In a corporate blog post, Netflix emphasized that its accounts should only be used by individuals living together in a household, warning that accounts that violate this policy could face corrective action or removal. This move has sparked concerns, especially among those who share their accounts with their parents, budget-minded friends, and adult children.
But cybersecurity experts emphasize that this move by Netflix is consistent with standard cybersecurity best practices, offering a golden example of how consumer-oriented organizations can promote better account safety for their customers. “Even though this is a pure revenue play, the recent decision to crack down on password-sharing brings to light the significant security risks associated with this common practice,” says Craig Jones, Vice President of Security Operations at Ontinue.
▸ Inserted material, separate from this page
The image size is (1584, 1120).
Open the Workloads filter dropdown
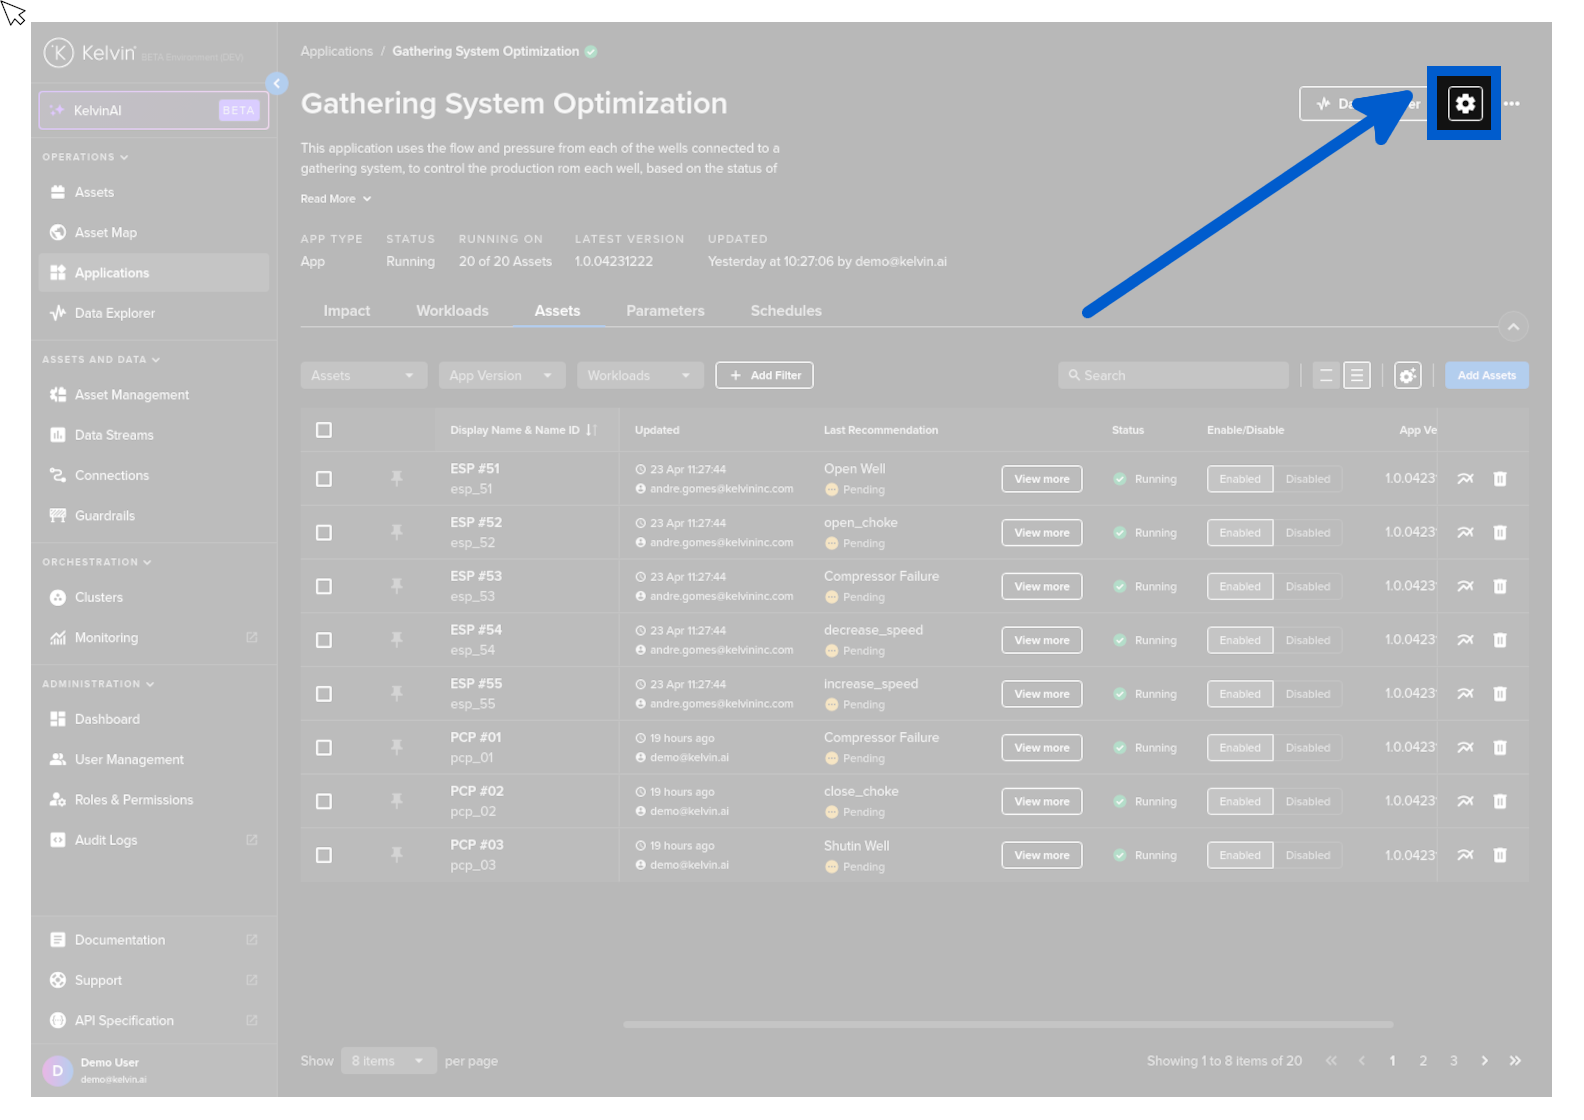coord(639,376)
Password-sharing is a common practice, but it can undermine security and control over who has access to an account, potentially leading to unauthorized access and account compromise. A password once shared can also be further distributed or changed, locking out the original user. If the shared password is used across multiple accounts, a malicious actor could gain access to all of them. In addition, sharing passwords can make users more susceptible to phishing and social engineering attacks.
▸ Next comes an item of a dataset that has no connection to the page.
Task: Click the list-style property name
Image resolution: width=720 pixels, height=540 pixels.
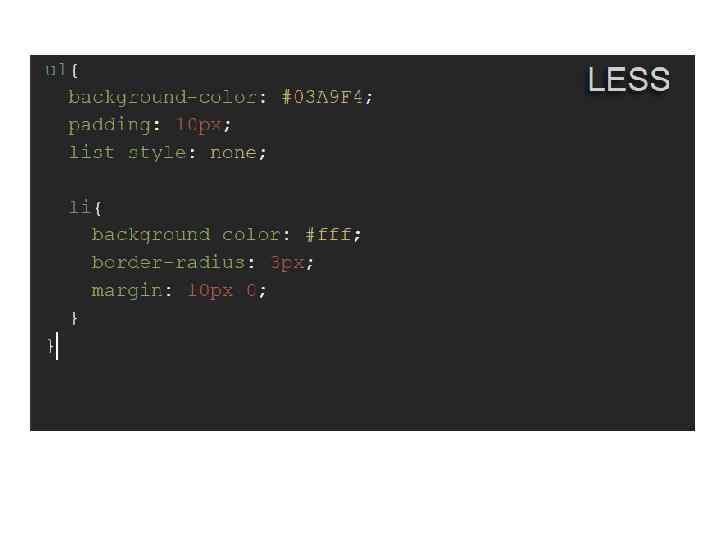Action: tap(127, 152)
Netflix’s move serves as a reminder for other consumer-facing businesses to educate their customers about these risks. Clear communication about the implications of password sharing is crucial. Companies should emphasize that the consequences can extend beyond the shared account to any other accounts using the same password.
By cracking down on password sharing, Netflix is setting a positive example for cybersecurity awareness. It may be a revenue play, but it could also help prevent account compromise and data breaches resulting from poor cybersecurity hygiene. By highlighting the dangers of password-sharing, Netflix will also encourage its competitors to follow suit, promoting better account protection for their customers.